There were many fortuitous collaborations ahead for him.  It is interesting to observe the fact that on those occasions when renowned cinematographers became directors, such as Guy Green and Jack Cardiff, they would choose Wilkie Cooper to shoot their early pictures for them.  A testament, undoubtedly, to the trust they placed in his skill.  Often  Cooper would be chosen by a number of directors known for being extremely demanding, John Guillerman being one such.  There were notable Hollywood directors who would call on him, too.  He loved working with the great Raoul Walsh.  “He called me ‘Will”,” recalled Cooper, “and I called him ‘General.’  He was a lovely man.”  Lewis Milestone, Edward Dmytryk, Guy Hamilton, Hugo Fregonese and Lewis Gilbert would all at one time or another select him to light their pictures for them.

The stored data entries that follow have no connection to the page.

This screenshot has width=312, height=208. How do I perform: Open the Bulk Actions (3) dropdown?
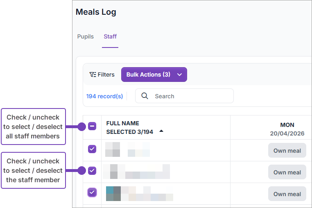[148, 75]
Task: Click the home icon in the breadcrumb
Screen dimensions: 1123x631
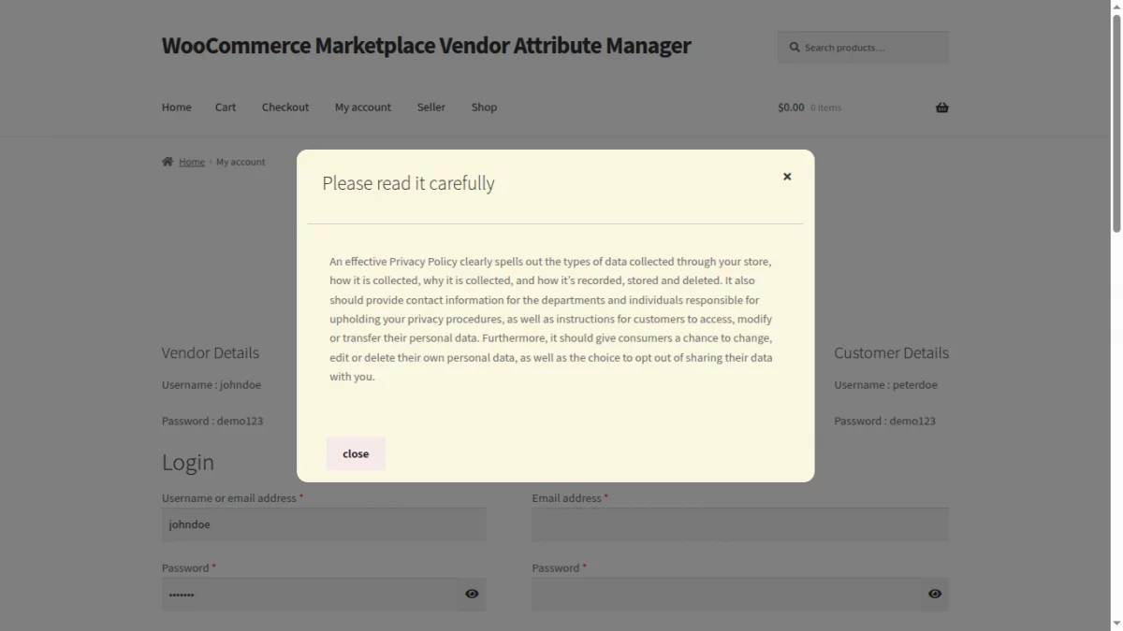Action: [167, 161]
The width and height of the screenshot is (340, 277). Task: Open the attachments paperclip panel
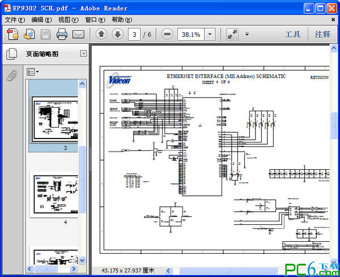[x=11, y=75]
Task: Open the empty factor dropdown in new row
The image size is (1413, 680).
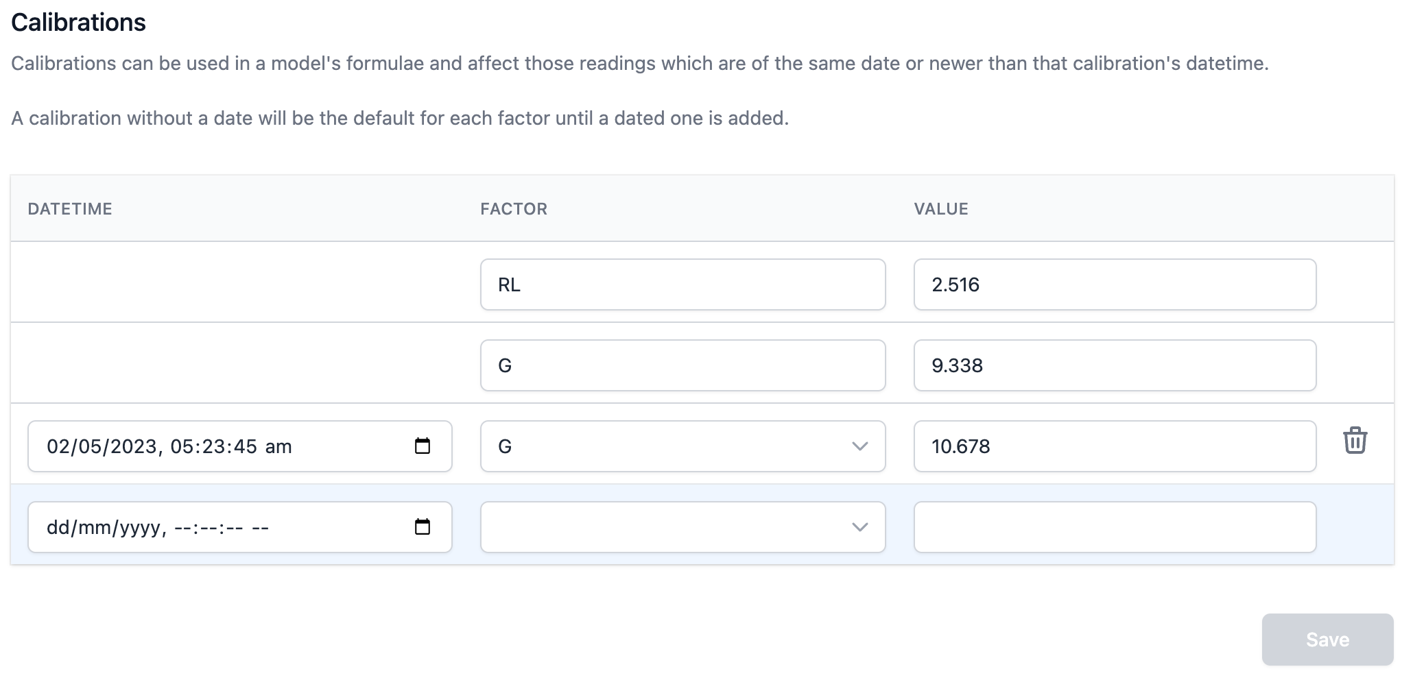Action: click(x=859, y=527)
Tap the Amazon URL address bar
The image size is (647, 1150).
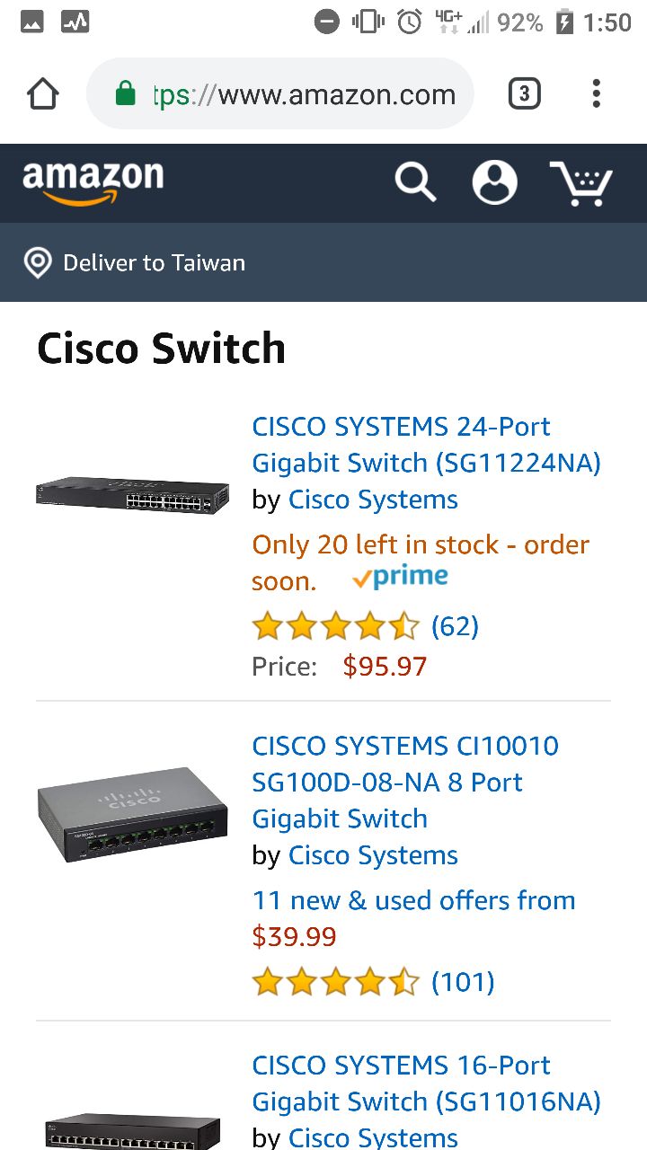(306, 93)
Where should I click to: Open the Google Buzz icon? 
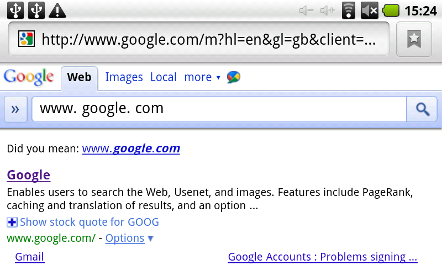tap(234, 77)

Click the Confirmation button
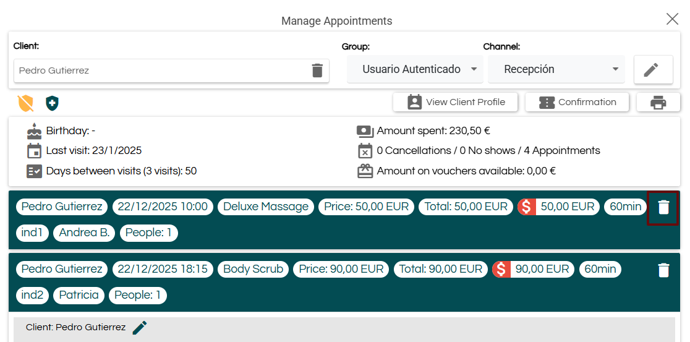click(x=577, y=103)
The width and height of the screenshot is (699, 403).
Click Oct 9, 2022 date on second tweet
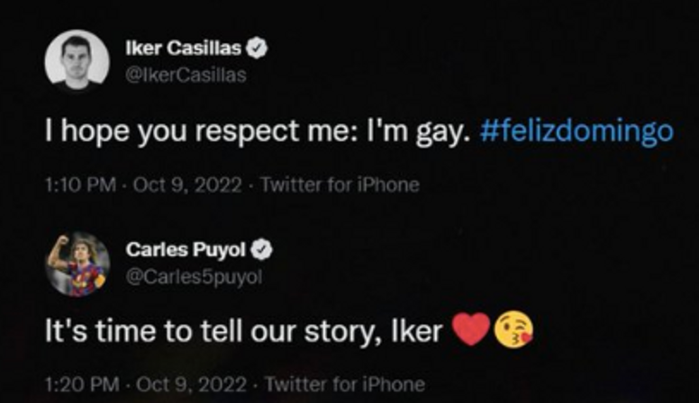[x=191, y=384]
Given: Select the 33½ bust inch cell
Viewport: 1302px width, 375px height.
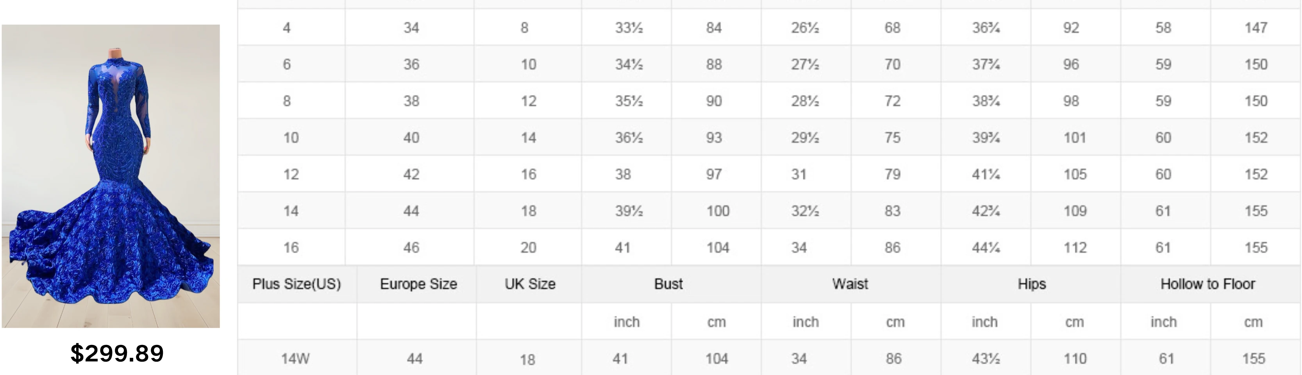Looking at the screenshot, I should tap(626, 27).
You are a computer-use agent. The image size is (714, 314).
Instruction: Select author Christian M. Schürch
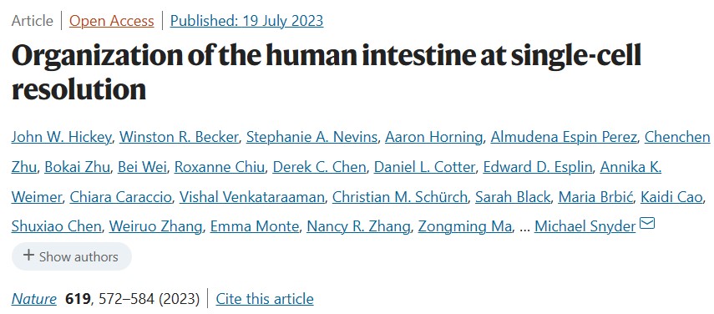tap(400, 197)
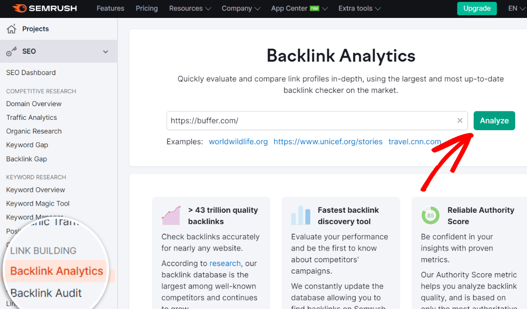Expand the Resources dropdown
Screen dimensions: 527x309
pyautogui.click(x=189, y=8)
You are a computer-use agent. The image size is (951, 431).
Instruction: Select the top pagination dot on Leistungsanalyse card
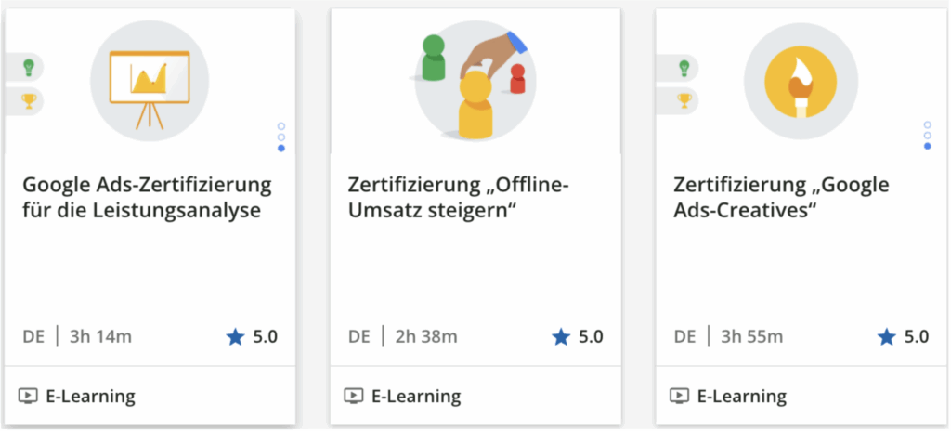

And so did Hitchcock.  When the great maestro of suspense returned to England to make his delightful (and underrated) STAGE FRIGHT in 1950 he chose Cooper as his Director of Photography.  The stories of how Cooper dealt with two demanding leading ladies, Marlene Dietrich and Jane Wyman are, if one may use a much over used cliché, legendary.  This beautifully shot film is one that gives us what one may call the “signature” of Wilkie Cooper, for all his favorite lighting ideas can be found in it. 

It is interesting to note as well that, musically, Cooper was indeed lucky to have many of his images adorned by some highly esteemed composers.  Few cameramen could boast having their films scored by such as Sir William Walton, Miklos Rozsa, William Alwyn, Georges Auric, John Barry, Arthur Bliss, Richard Addinsell and Bernard Herrmann (whose centenary, by the way, is also being celebrated this year). 

Any number of fascinating projects were offered to him in the course of the 1950s but there was one association which pleased him especially, one he often recalled with fondness, and that was his long collaboration with the cinema’s doyen of special visual effects, Ray Harryhausen.  Starting with the enchanting and dazzling fantasy THE 7th VOYAGE OF SINBAD in 1958 Cooper went on to brilliantly photograph six films with this special effects genius.  It was in his Harryhausen films, gorgeously shot in color, that Cooper’s utter mastery of the medium of color photography really shone.  Color photography is the norm today but, oddly, very few contemporary cinematographers understand what color can do for a motion picture like this man did.  Cooper understood the psychology of color.

On a personal level Wilkie Cooper could be irascible at times and maddeningly vague in his interviews.  He had an amused disdain for the pretensions of some of the directors he worked for (often justified) and an undying respect for others, like the equally irascible but highly accomplished Nathan Juran.  Simplicity in photography was his credo, and he admired other cameramen who shared his ideas and were equally serious in their work, like Geoffrey Unsworth, Paul Beeson, Ted Scaife, Guy Green, Oswald Morris and of course Krasker and Perinal. For other cameramen who looked upon their work merely as a paycheck he had little sympathy. Here was a man who lived, thought and breathed the cinema all his life. That being so he had definite opinions.  He never approached a film merely to show off a style; for him the story came first.  Yet observant eyes can almost instantly tell a Cooper-shot movie, be it the dreamy look of THE END OF THE AFFAIR with Deborah Kerr or the hard, realistic ugliness of ABANDON SHIP (incredibly, entirely filmed in the Shepperton Studio silent stage) or the wondrous JASON AND THE ARGONAUTS.  His work is very much worth reappraisal.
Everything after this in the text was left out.